With the country continuing to struggle with sluggish growth and deteriorating security, poverty is likely to have remained at high levels.
Poverty in Afghanistan rose to 39 percent of the population in 2013-14 from 36 percent in 2011-12, meaning an additional 1.3 million Afghans were unable to satisfy basic food and non-food needs. The Poverty Status Update report, which includes 2013-14 data as the latest available, also shows a dramatic deterioration in employment opportunities, especially in rural areas where unemployment increased by three times since 2012. In 2013-14, almost 2 million Afghans were unemployed; 60 percent of the unemployed were men and 74 percent of unemployed were in rural areas. Youth and illiterate workers were most hit.
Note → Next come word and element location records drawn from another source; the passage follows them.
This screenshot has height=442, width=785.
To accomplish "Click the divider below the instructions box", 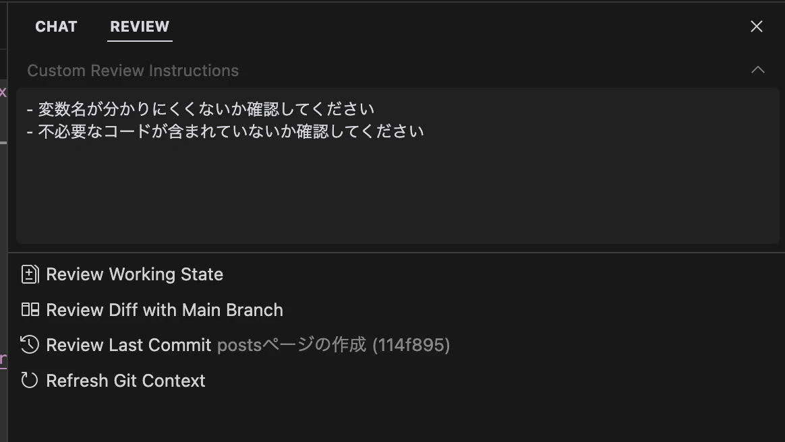I will point(397,253).
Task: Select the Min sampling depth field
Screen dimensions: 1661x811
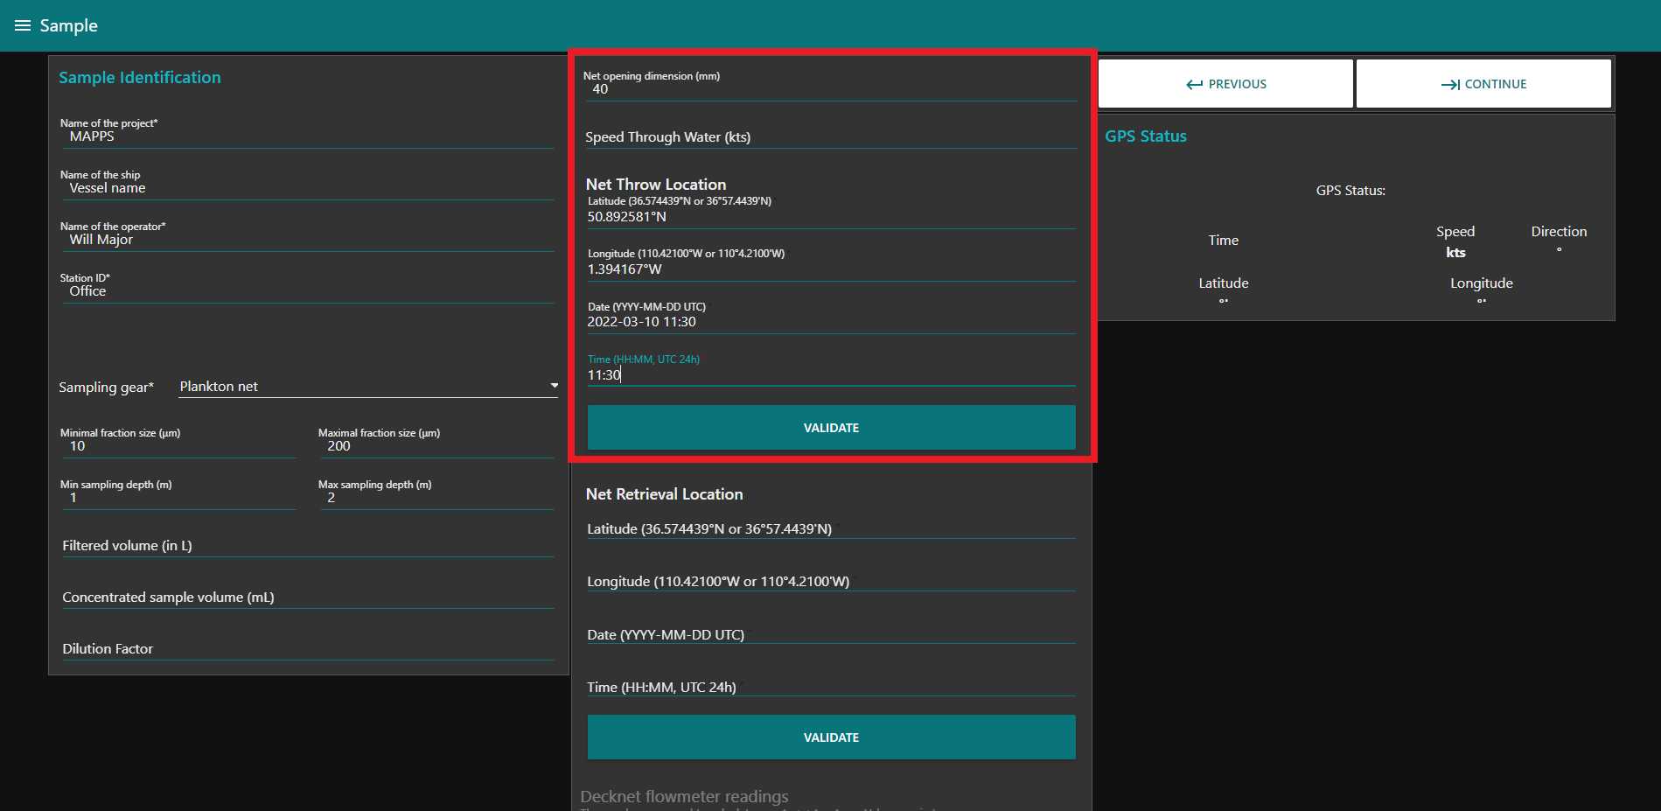Action: tap(178, 498)
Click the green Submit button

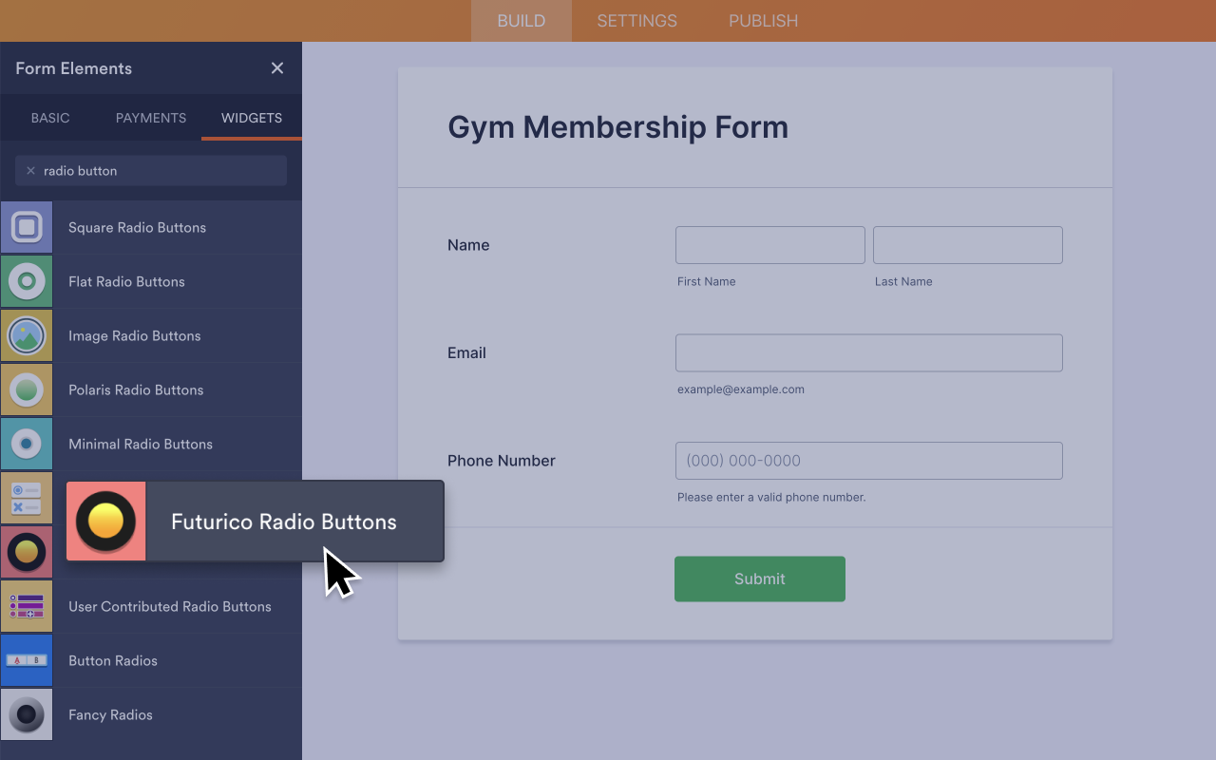[759, 579]
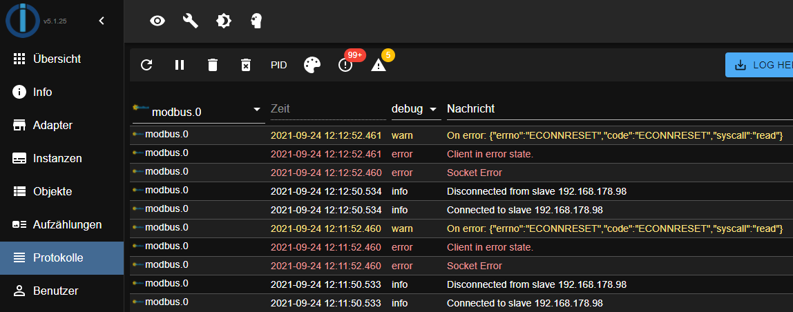Viewport: 793px width, 312px height.
Task: Collapse the sidebar with the chevron arrow
Action: 102,21
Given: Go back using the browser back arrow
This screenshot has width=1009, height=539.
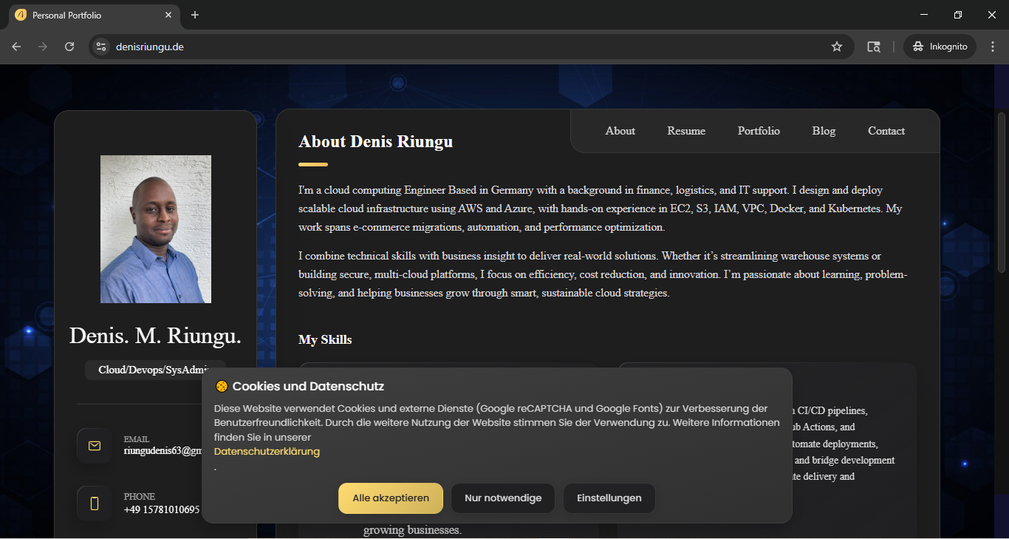Looking at the screenshot, I should (16, 47).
In 2013-14, one in three youth aged 14 to 24 were unemployed, and youth unemployment accounted for 46 percent of the total.
“This report shows a country where socio-economic progress is increasingly at risk and, although the latest data we have is from 2014, there is every reason to fear that poverty remains at high levels nowadays,” said Shubham Chaudhuri, World Bank Country Director for Afghanistan. “We need therefore to redouble our efforts to ensure that economic growth reaches more Afghans and more is done to stop Afghan families from falling into or becoming trapped in poverty because of conflict, natural disasters, and economic events beyond their control.”
This second edition of the report said the intensifying conflict was making the already precarious lives of many Afghans even more vulnerable to unexpected setbacks. The conflict was increasing the likelihood that poverty would be handed on from today’s Afghans to the next generation, as children miss school and more families flee homes.
The economic and security crisis has once again emphasized deep and widening inequalities between Afghans who have the means to cope with shocks and those who must give up vital assets to stay alive. It is drawing a stark distinction between Afghans in cities with better security, access to services, and economic opportunities and those in rural areas; and between Afghan men and women, who increasingly find it difficult to access to education and health services. Such poverty and inequality, if left unaddressed, could threaten progress attained over the past 15 years.